### Short exercise
Extract each line of the data below that contains the word "dimensions", and copy those lines unchanged.

----- Input for this task -----

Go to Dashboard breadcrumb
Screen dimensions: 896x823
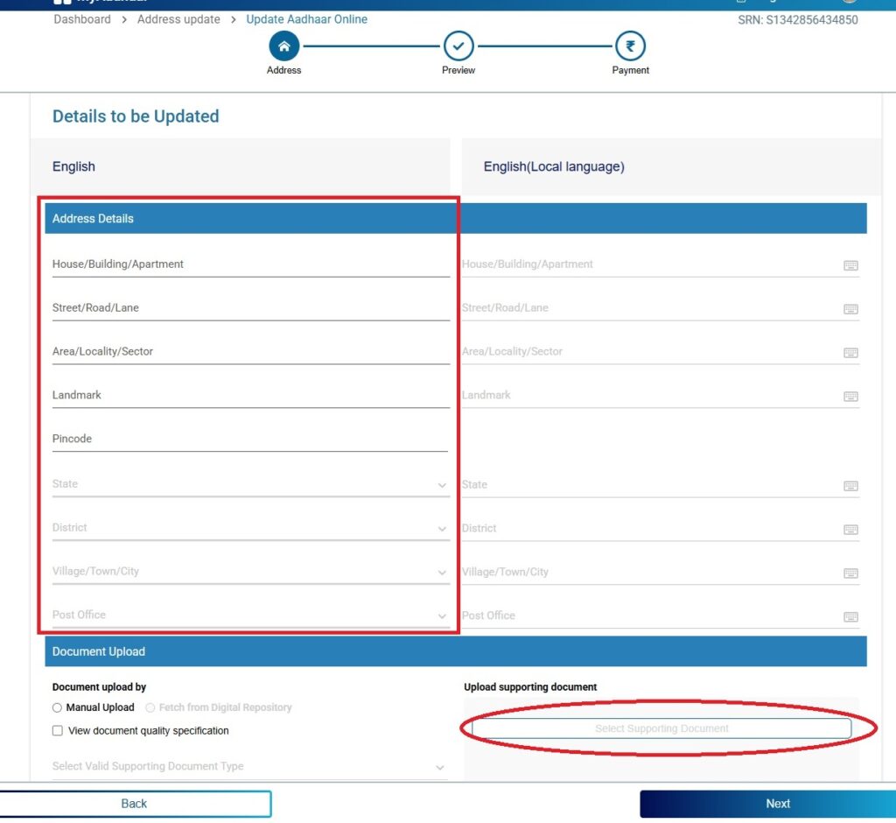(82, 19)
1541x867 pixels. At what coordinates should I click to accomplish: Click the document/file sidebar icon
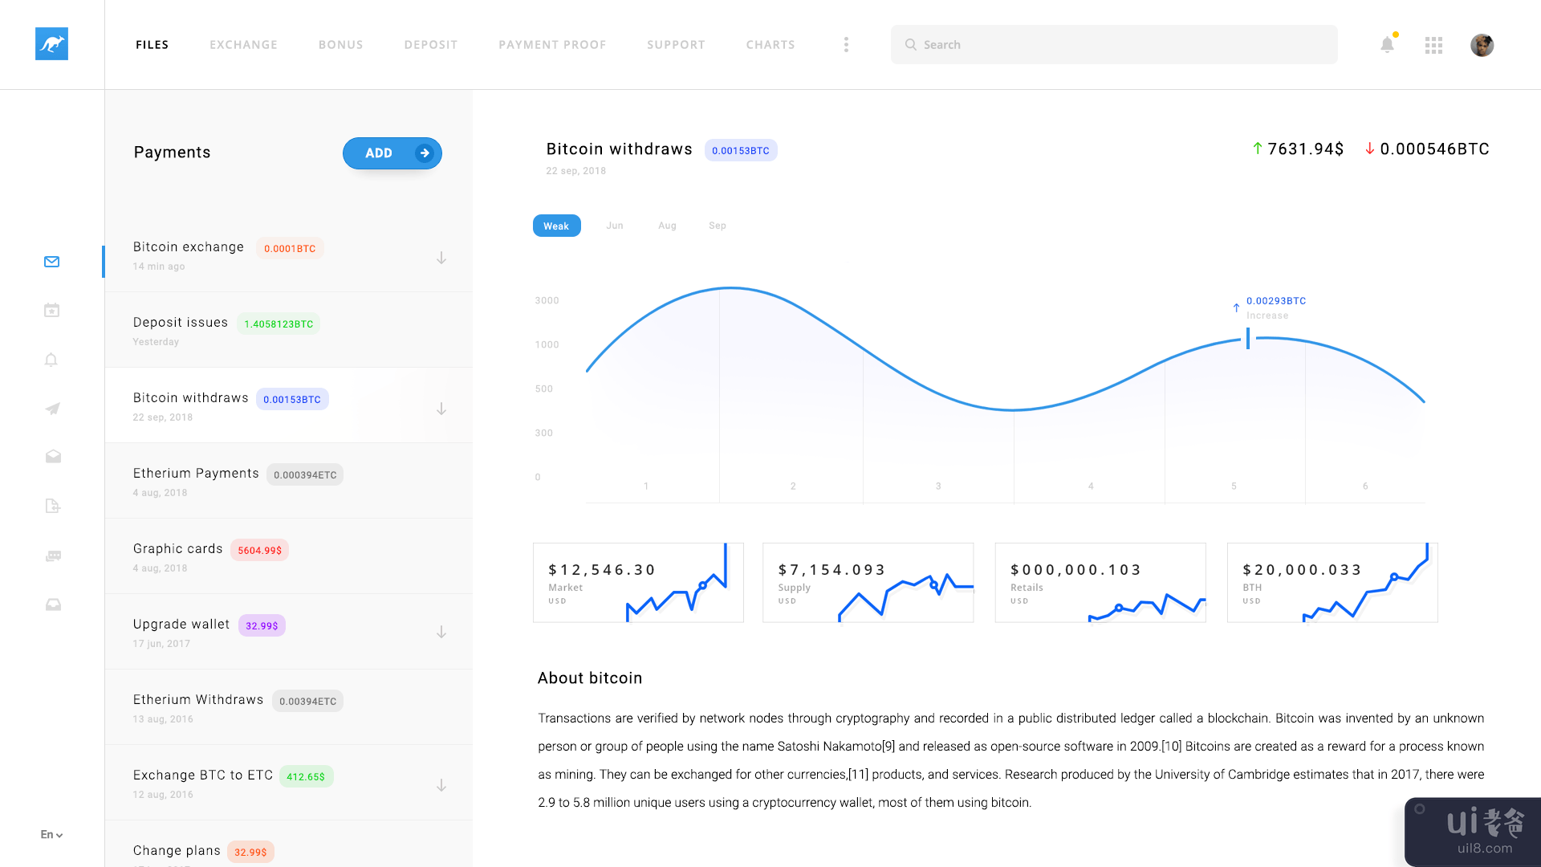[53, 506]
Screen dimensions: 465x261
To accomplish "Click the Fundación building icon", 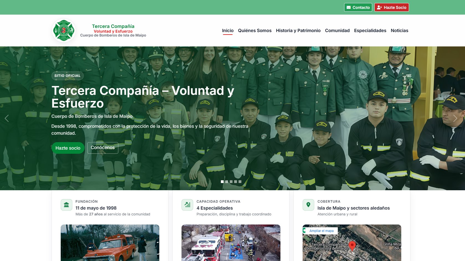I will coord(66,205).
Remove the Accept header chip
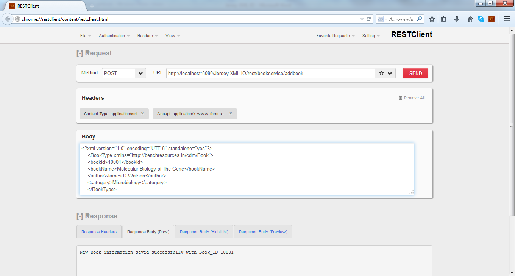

-----

### Response to this task
Screen dimensions: 896x823
Screen dimensions: 465x261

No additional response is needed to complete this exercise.